Inter-Ac League suspends sports through Dec. 31

Another area high school league has fallen victim to the coronavirus pandemic. The Inter-Academic League announced Wednesday that it has suspended all athletic competition through Dec. 31.

The decision was made in a unanimous vote by the heads of schools and athletic directors and includes fall sports as well as the start of the winter season. The league announced its decision on its website.

“This decision was made given the unprecedented health concerns we face in our community and in consideration with Gov. Wolf’s strong recommendation, as well as updated policy recommendations from CHOP PolicyLab, the league said in the statement.

“The Inter-Academic Athletic League members are deeply aware of the importance of athletics to our student-athletes and communities,” the statement went on to say. “This difficult decision was not made lightly, and every effort was made to maintain our fall athletic season. We are deeply saddened that this was not possible.”

The Inter-Ac becomes the fifth league in Southeastern Pennsylvania to pull the plug on athletic competition, joining the Del Val, Catholic, Philadelphia Public and Friends’ School Leagues. The schools affected are Academy of Notre Dame, Agnes Irwin, Baldwin, Episcopal Academy, Germantown Academy, The Haverford School, Malvern Prep, Penn Charter and Springside Chestnut Hill Academy.

Among the sports involved are football, boys and girls soccer, field hockey, volleyball, girls tennis and boys golf in the fall, and boys and girls basketball and swimming, and wrestling in the winter.

“It’s obviously frustrating and disappointing,” said Episcopal Academy athletic director and football coach Todd Fairlie. “It’s crushing for a lot of people. We wish we could get going and do it right now, but it’s just hard given everything that’s going on. There are so many layers to everything and the information is changing constantly.”

The decision came three weeks after the league announced that it would delay the start of the fall sports season until Sept. 14.

“It’s disappointing,” Haverford School AD Mike Murphy said,” specifically for seniors entering their last fall seasons. It’s especially disappointing if they’re a one-sport athlete.”

Both Fairlie and Murphy made it a point to say that the fall sports season has been postponed, not canceled. The league has a plan in place to play all sports in three seven-week seasons beginning in the New Year that would consist of league-only competition. However, it has not been determined if that would follow a fall-winter-spring schedule format or if it would start with the winter season, then move to fall sports and then spring sports, like Delaware.

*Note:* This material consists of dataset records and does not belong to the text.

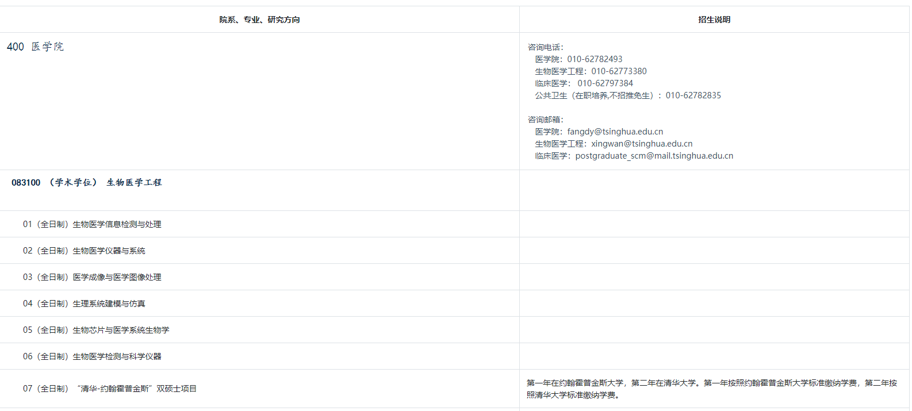This screenshot has height=411, width=912.
Task: Click the 083100 生物医学工程 program title
Action: click(87, 183)
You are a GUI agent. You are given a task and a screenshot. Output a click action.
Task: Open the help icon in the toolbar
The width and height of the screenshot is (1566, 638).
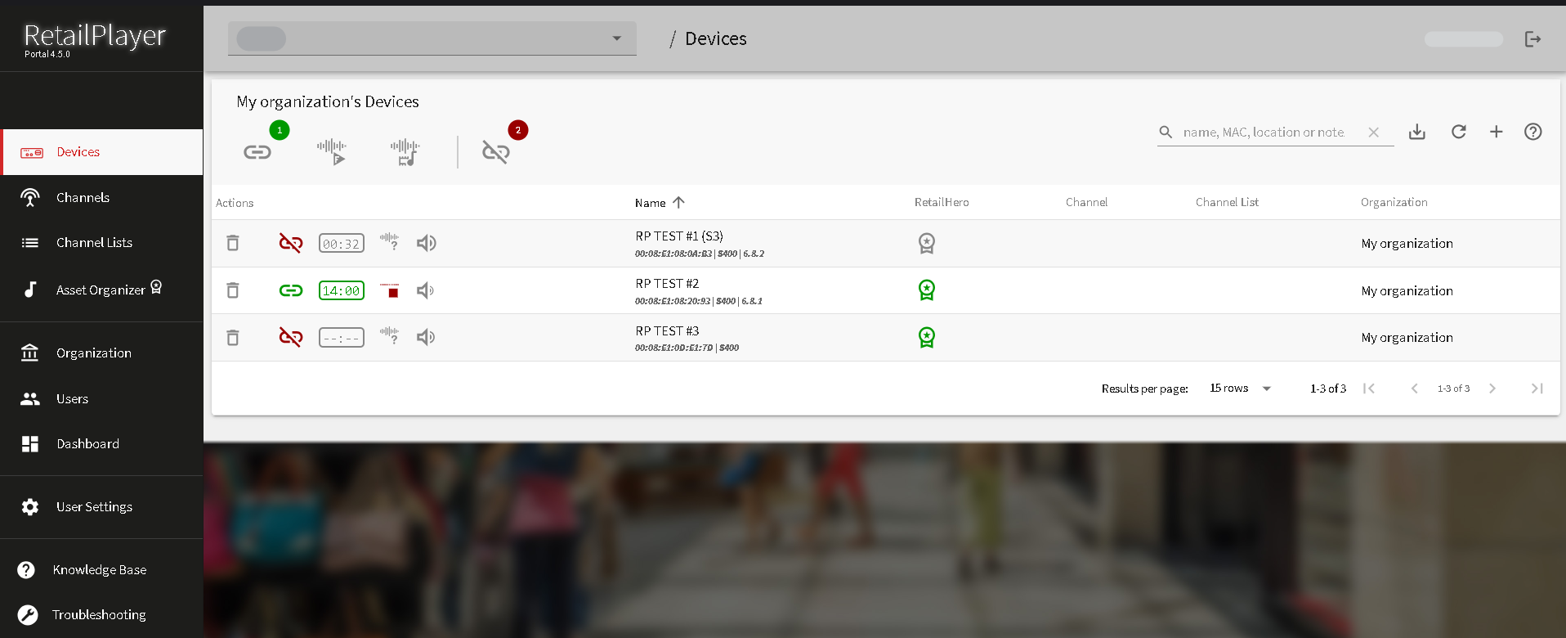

“There’s a lot of logistics and planning to consider,” Murphy said. “You have to look at schools that are coed having two seasons run together. That make things difficult because girls and boys tennis, for example, are in opposite seasons.

“We’re considering it more like three seasons rather than fall, winter and spring. Cross country usually runs in the fall, but we may move that into another season. We’re not there yet. Its three seven-week seasons and see what could work.”

In the meantime, member schools may maintain conditioning, skill development and sport practices from September 14 through November 20 in accordance with Gov. Wolf’s guidelines and CHOP PolicyLab requirements, according to the statement.

“We’re treating it like we treat our summer which is each school determines what works best for them while working within the guidelines that are out there to do so safely,” Murphy said. “With league schools being in different counties we didn’t want to set a one-size-fits-all type of things because of those variations.

“For that period each school will determine what works best for them from running conditioning workouts all the way up to if guidelines say you can have balls and practices, you can do that, allowing schools to determine what they’re going to do there. Then we’ll revisit after Nov. 20 looking to say if we’re starting a season, whatever it may be, Season 1, on Jan. 1, what makes the competitive balance most healthy we’re all going to adhere to those rules for the next month.”

A lot of people have their fingers crossed.

“As a league we will continue to evaluate and if things improve and we can move things up, people would be happy as heck,” Fairlie said. “It’s putting a plan in place and we had a good plan in place to start Sept. 14, but you have to be flexible. We do have a plan in place that we do feel good about. We worked hard on that and it is an effort to give every kid a chance for a season. But if we’ve learned anything, putting a plan in place two months doesn’t mean that’s how its going to be because things change every week.”